Provided passage.
Friday, September 25, 2009
I know, as well as a mere human can, what God's purpose is for me today. I know for certain, that in the days before I loved God above all else, my life had little meaning...it was empty. I did not know who I was. I did not understand the reason for my suffering. I did not know how to live by any other means than by the moment.
I share this poem, written from that time long ago, a time before the light of God rose up in me and gave me my form--that of a child of God. I pray that the form my spirit has taken today honors Him.
Reading back on this, I am struck by the darkness that seemed to permeate my thoughts and how the imagery so aptly captured the emptiness of a woman lost without the Lord God, Our Father.
Do not be empty. God has a wonderful plan to fill you up with infinite love, purpose and hope.
"I am the Great Abyss,
huge and wide--encompassing all--
yet owning nothing.
I labor. I struggle.
My breath puffs out in expediency
as I fight to control each atom,
every nucleus in my atmosphere.
(My attempt to draw them toward
what I have, thus far, perceived to
be my center.)
The unification of these elements
will allow my true form to materialize.
I stall, like a baby one tires to expel,
contemplating what my form will be
if my attempt is successful.
Encompassing all as I do,
I am aware of the multitudes of
decapitated forms that exist--
one's composed of arms and legs
engaged in a meaningless entanglement.
Is there no conversation?
I am now true to form.
A Great Abyss, headless as the rest--
yet owning nothing."
Introduction to WALKERS:
How we hate change! How we struggle against change, even if it would save our own life. Like many, there have been times when I have refused to make change...although it undoubtedly would have made me a healthier, happier woman.
What keeps us so stuck in our comfort zone? Fear of failure, fear of the unknown, fear we might actually succeed? Change...it is our spiritual evolution...it is our journey...our path to growth. We must change or perish!
Sometimes we get so stuck in the fear of change that we are paralyzed. This can happen with changes we know we need to make...such as quitting smoking. But, this also happens to the changes we want to make to reach our goals and dreams.
Combat your fear of change through prayer. Then take little, baby steps toward that change every day until you get there. Taking little steps each day toward your goal will eventually deliver you at the door of the greater goal you wanted to reach. Trust the journey. Take the little steps. Start now. It's your time...and time is limited.
I share a poem I wrote at one point when I was stuck. Frozen. Perhaps you will relate. Perhaps you will decide "to do" instead of "not to".
"This time has done nothing-
only served a master whom prolongs.
A delicate tightrope I walk,
to be so consistently undecided.
The wrong to my right,
the right to my left.
Or, has the right been wronged and left?
I can not decide.
My spotters have pulled the rope taut.
Tension rising in my arches
surely threatens the continuance of my balance.
What thoughts could they process?
Surely my existence is in jeopardy!
I survey what waits to my left and my right.
Each has a risk, identifiable.
Which is right?
I can not decide.
I will stay on my rope.
To spite them, I will stay.
Even should their constant pulling
cause the rope to dissipate,
I will stay and vanish with it.
They push me...
I have chosen...
(C) 2009. Aston. COMMENTS APPRECIATED AND WELCOMED.
Friday, September 11, 2009
I awoke that morning in September with just the corner of comfort in my hand. I had slept the entire night, which shocked me. I couldn’t remember the last time I had slept without a big waking hole piercing my slumber.

Exercises to complete.
1. Answer these questions about the blog post, one answer per line:
(a) What date is given at the top of the blog post?
(b) In the first poem, what does the speaker call itself in its opening line?
(c) What does the author recommend doing first to combat fear of change?
2. Write out the part of the blog post from "What thoughts could" up to and including "I will stay.", without changing any of its words.

Stored records.
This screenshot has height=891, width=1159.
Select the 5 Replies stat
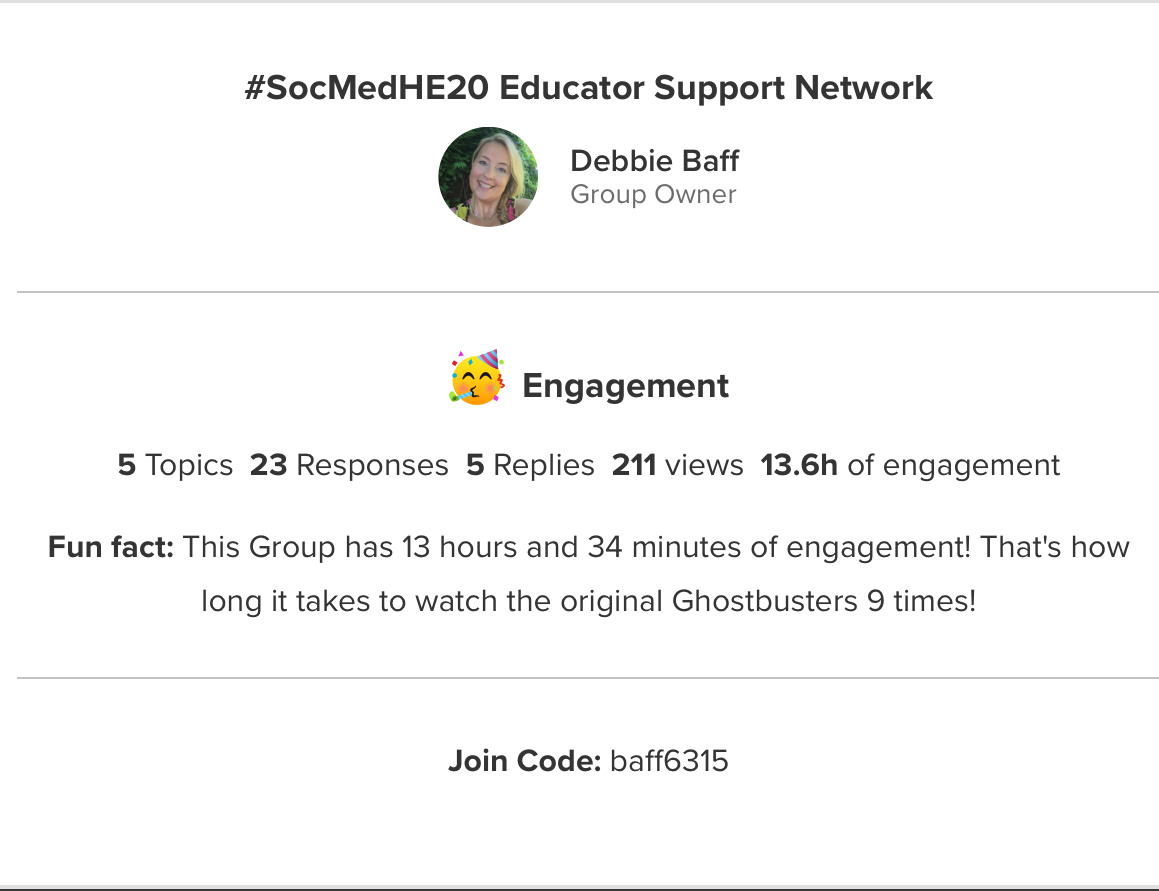click(530, 465)
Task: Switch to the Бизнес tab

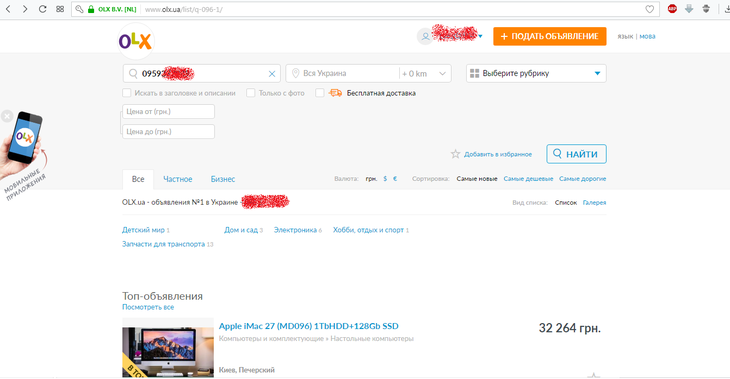Action: pos(223,179)
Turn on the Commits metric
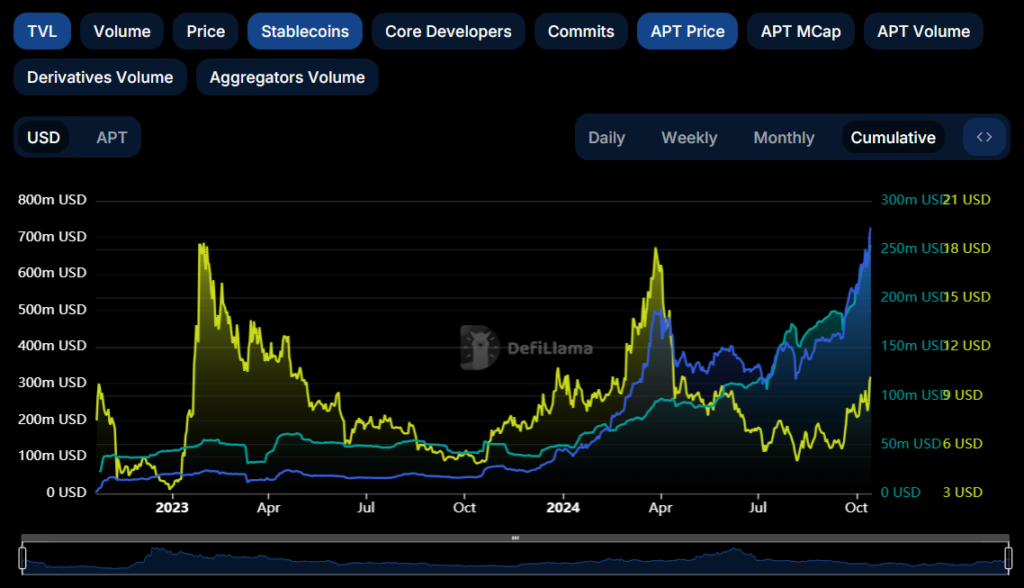The width and height of the screenshot is (1024, 588). pos(581,31)
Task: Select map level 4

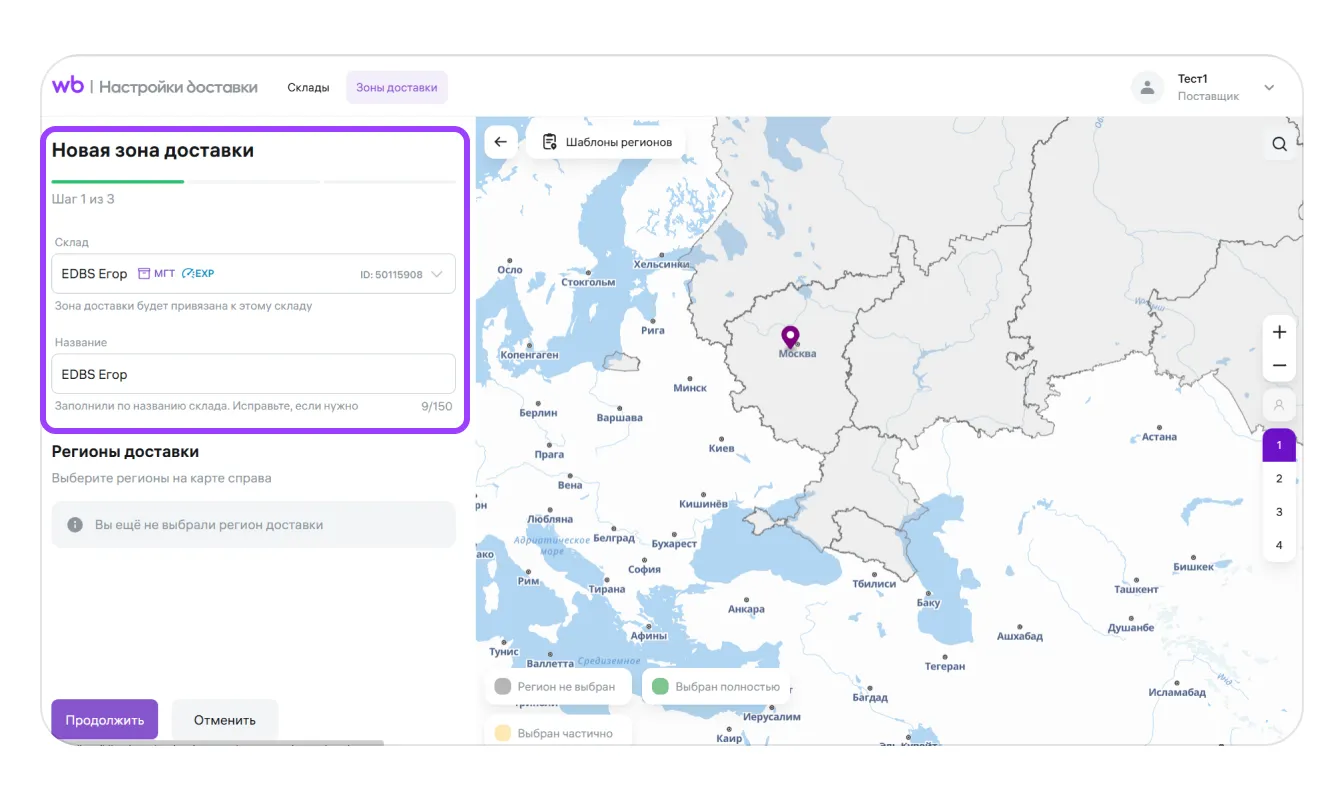Action: click(1279, 545)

The solutions.
1.
(a) Friday, September 25, 2009.
(b) The Great Abyss.
(c) Praying.

2.
What thoughts could they process?
Surely my existence is in jeopardy!
I survey what waits to my left and my right.
Each has a risk, identifiable.
Which is right?
I can not decide.
I will stay on my rope.
To spite them, I will stay.